The phrase "My Ántonia" is an interesting one and comes up more than once in the course of the text. We see Jim-the-narrator choose this as a title for his memoir during the introduction. He starts by titling it "Ántonia," then changes his mind and writes "My Ántonia" instead. We hear Mr. Shimerda call his daughter "my Ántonia," and Jim refers to her this way several times in the novel.
The term isn't so much about ownership as it is about endearment. Jim (and the others who use the phrase, like Mr. Shimerda) feels that Ántonia is a part of his life and he a part of hers. As he tells her at the end of the novel, "I'd have liked to have you for a sweetheart, or a wife, or my mother or my sister – anything that a woman can be to a man. The idea of you is a part of my mind. You influence my likes and dislikes, all my tastes, hundreds of times when I don't realize it. You really are a part of me" (4.4.7).

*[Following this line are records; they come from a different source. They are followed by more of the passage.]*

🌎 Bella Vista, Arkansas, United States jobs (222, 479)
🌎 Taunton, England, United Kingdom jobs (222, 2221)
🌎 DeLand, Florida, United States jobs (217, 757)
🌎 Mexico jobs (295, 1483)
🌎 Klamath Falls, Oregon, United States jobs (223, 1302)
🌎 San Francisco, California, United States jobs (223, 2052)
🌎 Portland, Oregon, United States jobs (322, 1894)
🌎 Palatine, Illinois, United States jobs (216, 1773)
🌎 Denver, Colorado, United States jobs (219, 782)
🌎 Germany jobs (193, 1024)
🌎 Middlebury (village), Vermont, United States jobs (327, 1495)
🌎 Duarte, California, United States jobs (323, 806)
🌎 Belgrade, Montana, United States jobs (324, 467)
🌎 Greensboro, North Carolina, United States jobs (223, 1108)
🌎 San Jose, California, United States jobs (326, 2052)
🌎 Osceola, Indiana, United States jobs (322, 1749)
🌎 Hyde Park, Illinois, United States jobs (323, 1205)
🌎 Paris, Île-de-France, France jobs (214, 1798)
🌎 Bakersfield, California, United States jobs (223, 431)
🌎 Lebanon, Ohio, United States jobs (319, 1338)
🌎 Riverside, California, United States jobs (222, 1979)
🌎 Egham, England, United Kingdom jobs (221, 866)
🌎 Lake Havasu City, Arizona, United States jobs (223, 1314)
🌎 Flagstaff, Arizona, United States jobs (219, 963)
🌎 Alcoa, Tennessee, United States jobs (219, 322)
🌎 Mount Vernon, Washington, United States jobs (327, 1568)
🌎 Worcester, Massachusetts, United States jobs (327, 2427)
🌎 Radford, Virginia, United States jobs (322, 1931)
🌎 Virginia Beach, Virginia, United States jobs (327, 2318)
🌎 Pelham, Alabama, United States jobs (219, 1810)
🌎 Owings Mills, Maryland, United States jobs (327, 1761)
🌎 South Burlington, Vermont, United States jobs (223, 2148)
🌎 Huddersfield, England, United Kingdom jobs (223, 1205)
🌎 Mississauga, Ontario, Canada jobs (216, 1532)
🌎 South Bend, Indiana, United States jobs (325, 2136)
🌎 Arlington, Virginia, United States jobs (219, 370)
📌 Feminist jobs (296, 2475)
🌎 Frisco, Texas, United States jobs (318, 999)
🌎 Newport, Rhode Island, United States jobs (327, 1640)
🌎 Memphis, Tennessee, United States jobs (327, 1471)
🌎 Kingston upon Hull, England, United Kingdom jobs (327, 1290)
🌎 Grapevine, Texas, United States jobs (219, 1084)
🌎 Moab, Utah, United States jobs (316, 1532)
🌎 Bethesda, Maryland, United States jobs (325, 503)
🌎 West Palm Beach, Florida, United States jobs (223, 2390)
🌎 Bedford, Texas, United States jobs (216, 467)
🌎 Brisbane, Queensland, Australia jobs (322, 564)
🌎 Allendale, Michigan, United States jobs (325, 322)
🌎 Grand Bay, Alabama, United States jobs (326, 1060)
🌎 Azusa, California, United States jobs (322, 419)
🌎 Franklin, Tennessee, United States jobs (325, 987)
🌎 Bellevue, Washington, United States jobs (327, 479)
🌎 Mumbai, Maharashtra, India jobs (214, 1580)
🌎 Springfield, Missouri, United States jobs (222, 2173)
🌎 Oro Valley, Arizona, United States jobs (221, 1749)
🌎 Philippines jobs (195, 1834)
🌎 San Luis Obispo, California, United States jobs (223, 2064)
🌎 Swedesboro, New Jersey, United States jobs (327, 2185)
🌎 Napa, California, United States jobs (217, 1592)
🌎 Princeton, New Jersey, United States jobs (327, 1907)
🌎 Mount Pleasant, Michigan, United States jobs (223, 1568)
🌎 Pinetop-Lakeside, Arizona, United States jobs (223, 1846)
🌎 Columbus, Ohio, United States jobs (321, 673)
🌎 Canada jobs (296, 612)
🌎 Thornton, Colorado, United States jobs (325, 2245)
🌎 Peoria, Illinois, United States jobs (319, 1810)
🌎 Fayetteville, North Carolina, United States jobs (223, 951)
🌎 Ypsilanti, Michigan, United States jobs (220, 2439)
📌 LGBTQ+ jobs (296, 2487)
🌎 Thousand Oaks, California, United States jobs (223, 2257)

The title also lets us interpret Jim's memoir as a sort of tribute to Ántonia. Through his memoir, he pays tribute to Ántonia and to the memories they shared together. It reminds us that he's not writing the memoir of his childhood, but the memoir of his childhood with Ántonia. The title centers the story and its otherwise scattered, episodic plotline around a single focal point: Ántonia.